Davalılar vekilinin cevap dilekçesinde özetle; Davacı şirket ile müvekkili … arasında 02/01/2009 tarihinde davacı şirketin iş yerinde 02/01/2009 tarihinden 07/08/2009 tarihinde kadar gayrimenkul pazarlama ve danışmanı olarak çalıştığını, davacının emir ve talimatları doğrultusunda tamamen onun personeli olarak işlerini sürdürdüğünü, müşteriden para tahsil yetkisi bulunmadığını, hizmete dair elde ettiği tutarların tamamını davacıya verdiğini, sırf bu hükmün dahi bahse konu sözleşmenin hizmet akdi olduğunu gösterdiğini, hukuki statüsünün işçi olduğunu, görevli mahkemenin iş mahkemesi olduğunu, davacı tarafından vekil eden davalıya sözleşme yapılırken imzalatılan ve rekabet yasağından doğduğu iddia edilen borcun tahsili amacı ile icra takibine konu edilen senetlerden dolayı vekil edenin borçlu olmadığının tespiti için … İş Mahkemesinin 2009/… esas sayılı dosyasında görülmekte olan davacın sonucunun beklenilmesi gerektiğini, bu davanın halen derdest olup vekil eden davalının cezai şartı ödemekle yükümlü olmadığını, rekabet etmeme yasağına ilişkin hükmün Borçlar Kanunu 348.madde karşısında geçersiz olduğunu, geçersiz sözleşme hükmüne dayanılarak açılan davanın hukuki dayanaktan yoksun olduğunu beyanla davanın reddini, harç, masraf ve vekalet ücretinin karşı tarafa yükletilmesine karar verilmesini talep etmiştir.
Mahkememizce ön inceleme yapılmış, taraf delilleri toplanmış ve bilirkişi incelemesi yaptırılmıştır.
Dava haksız rekabet nedeni ile cezai şart ve tazminat istemine dairdir.
Haksız rekabet, 6102 sayılı Türk Ticaret Kanunu 55 vd. maddeleri ile 6098 sayılı Türk Borçlar Kanunu’nun 444 vd. maddelerinde düzenlenmiş olup 6102 sayılı Yasa’nın 4/1-a,c maddeleri gereğince Haksız rekabetten doğan davalar ticari davadır. 6102 sayılı Türk Ticaret Kanunu’nun 5 maddesinde de Asliye Ticaret Mahkemelerinin tüm ticari davalara bakmakla görevli olduğu düzenlenmiştir.

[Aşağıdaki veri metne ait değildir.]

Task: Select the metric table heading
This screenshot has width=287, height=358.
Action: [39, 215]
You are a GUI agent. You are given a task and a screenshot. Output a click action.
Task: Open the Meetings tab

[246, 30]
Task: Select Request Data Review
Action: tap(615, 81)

İş akdinin devamı sırasında işçinin sadakat borcundan kaynaklanan rekabet etmeme yasağına aykırılık halinde, bu tür davalara bakmakla görevli mahkeme iş mahkemesidir. İş aktinin sona ermesinden sonra rekabet yasağına aykırı hareket edilmesi halinde ise, buna dayalı olarak açılacak dava niteliği itibariyle 6098 sayılı TBK’nın 444. maddesi kapsamına girmekle ve bu kapsamdaki davalar TTK’nın 4/1-3 maddesinin açık hükmü karşısında tarafların sıfatına bakılmaksızın mutlak ticari davalardan olup, bu tür davalar ticaret mahkemelerinde incelenip karara bağlanır (HGK’nın 29.02.2012 tarih ve 2011/11-781 Esas, 2012/109 karar sayılı kararı). Bu durumda, mutlak ticari dava niteliğindeki eldeki davaya bakma görevi de ticaret mahkemesine ait olduğundan, davalı yanın görev itirazı yerinde değildir.
…. İcra Müdürlüğünün 2009/… esas sayılı takip dosyasının incelenmesinde davacı tarafından davalı aleyhine kambiyo senedine dayalı olarak başlatılan takip olup, davalı tarafından … İş Mahkemesinin 2009/… esas sırasında kayıtlı menfi tespit davası açıldığı anlaşılmaktadır. İş Mahkemesince yapılan yargılama sonucunda, taraflar arasındaki ilişkinin iş ilişkisinden kaynaklanmadığı, bu nedenle ticaret mahkemesinin görevli olduğu belirtilerek görevsizlik kararı verilmiş, dosya … Asliye Ticaret Mahkemesinin 2011/… esas sırasına kaydedilmiştir. Mahkemece yapılan yargılama sonucunda, senetlerin cezai şart bedeli olarak verildiğinin yazılı delil ile ispatlanamaması nedeni ile davanın reddine karar verildiği, verilen kararın Yargıtay denetiminden geçerek kesinleştiği anlaşılmıştır. Bu itibarla davalı yanın, cezai şart bedeli için verildiğini iddia ettiği senetlere ilişkin davanın dosyamız ile ilgisi olmadığı anlaşılmıştır.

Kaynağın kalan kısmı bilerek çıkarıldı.